▶ **PROBLEM DETAILS**: Extract every record, keeping each one exactly as it is.

▶ **GIVEN INFORMATION**:

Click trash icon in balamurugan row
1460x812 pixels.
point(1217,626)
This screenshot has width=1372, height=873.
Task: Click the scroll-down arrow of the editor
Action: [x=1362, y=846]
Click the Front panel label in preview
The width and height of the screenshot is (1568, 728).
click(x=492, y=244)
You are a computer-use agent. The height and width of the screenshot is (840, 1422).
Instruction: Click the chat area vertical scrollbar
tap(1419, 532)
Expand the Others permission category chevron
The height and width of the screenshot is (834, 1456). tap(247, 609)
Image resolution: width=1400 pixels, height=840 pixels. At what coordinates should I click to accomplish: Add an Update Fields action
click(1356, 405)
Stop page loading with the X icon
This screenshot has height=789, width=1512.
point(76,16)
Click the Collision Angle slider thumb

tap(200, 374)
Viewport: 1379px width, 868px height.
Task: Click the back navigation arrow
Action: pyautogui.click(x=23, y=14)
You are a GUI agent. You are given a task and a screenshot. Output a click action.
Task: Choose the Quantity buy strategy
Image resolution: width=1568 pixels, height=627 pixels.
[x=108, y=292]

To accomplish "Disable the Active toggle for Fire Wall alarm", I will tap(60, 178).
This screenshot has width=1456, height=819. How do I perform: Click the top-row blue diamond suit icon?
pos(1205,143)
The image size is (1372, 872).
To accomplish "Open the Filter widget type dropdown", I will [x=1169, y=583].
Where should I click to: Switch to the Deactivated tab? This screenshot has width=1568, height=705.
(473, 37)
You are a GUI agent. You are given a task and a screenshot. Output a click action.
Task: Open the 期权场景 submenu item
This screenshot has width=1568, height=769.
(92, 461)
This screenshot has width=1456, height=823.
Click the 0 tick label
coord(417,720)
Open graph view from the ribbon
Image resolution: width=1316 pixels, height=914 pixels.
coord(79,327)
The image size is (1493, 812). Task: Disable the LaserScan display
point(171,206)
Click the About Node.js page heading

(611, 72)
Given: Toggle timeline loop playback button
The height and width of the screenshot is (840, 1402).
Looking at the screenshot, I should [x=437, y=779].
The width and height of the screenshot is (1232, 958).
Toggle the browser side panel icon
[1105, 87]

▶ **TASK SOLUTION**:
Click trash icon in balamurugan row
1460x812 pixels.
point(1217,626)
This screenshot has width=1372, height=873.
Task: Click the scroll-down arrow of the editor
Action: [x=1362, y=846]
Click the Front panel label in preview
The width and height of the screenshot is (1568, 728).
click(x=492, y=244)
You are a computer-use agent. The height and width of the screenshot is (840, 1422).
Instruction: Click the chat area vertical scrollbar
tap(1419, 532)
Expand the Others permission category chevron
The height and width of the screenshot is (834, 1456). tap(247, 609)
Image resolution: width=1400 pixels, height=840 pixels. At what coordinates should I click to accomplish: Add an Update Fields action
click(1356, 405)
Stop page loading with the X icon
This screenshot has height=789, width=1512.
point(76,16)
Click the Collision Angle slider thumb

tap(200, 374)
Viewport: 1379px width, 868px height.
Task: Click the back navigation arrow
Action: pyautogui.click(x=23, y=14)
You are a GUI agent. You are given a task and a screenshot. Output a click action.
Task: Choose the Quantity buy strategy
Image resolution: width=1568 pixels, height=627 pixels.
[x=108, y=292]

To accomplish "Disable the Active toggle for Fire Wall alarm", I will tap(60, 178).
This screenshot has width=1456, height=819. How do I perform: Click the top-row blue diamond suit icon?
pos(1205,143)
The image size is (1372, 872).
To accomplish "Open the Filter widget type dropdown", I will [x=1169, y=583].
Where should I click to: Switch to the Deactivated tab? This screenshot has width=1568, height=705.
(473, 37)
You are a GUI agent. You are given a task and a screenshot. Output a click action.
Task: Open the 期权场景 submenu item
This screenshot has width=1568, height=769.
(92, 461)
This screenshot has width=1456, height=823.
Click the 0 tick label
coord(417,720)
Open graph view from the ribbon
Image resolution: width=1316 pixels, height=914 pixels.
coord(79,327)
The image size is (1493, 812). Task: Disable the LaserScan display
point(171,206)
Click the About Node.js page heading

(611, 72)
Given: Toggle timeline loop playback button
The height and width of the screenshot is (840, 1402).
Looking at the screenshot, I should [x=437, y=779].
The width and height of the screenshot is (1232, 958).
Toggle the browser side panel icon
[1105, 87]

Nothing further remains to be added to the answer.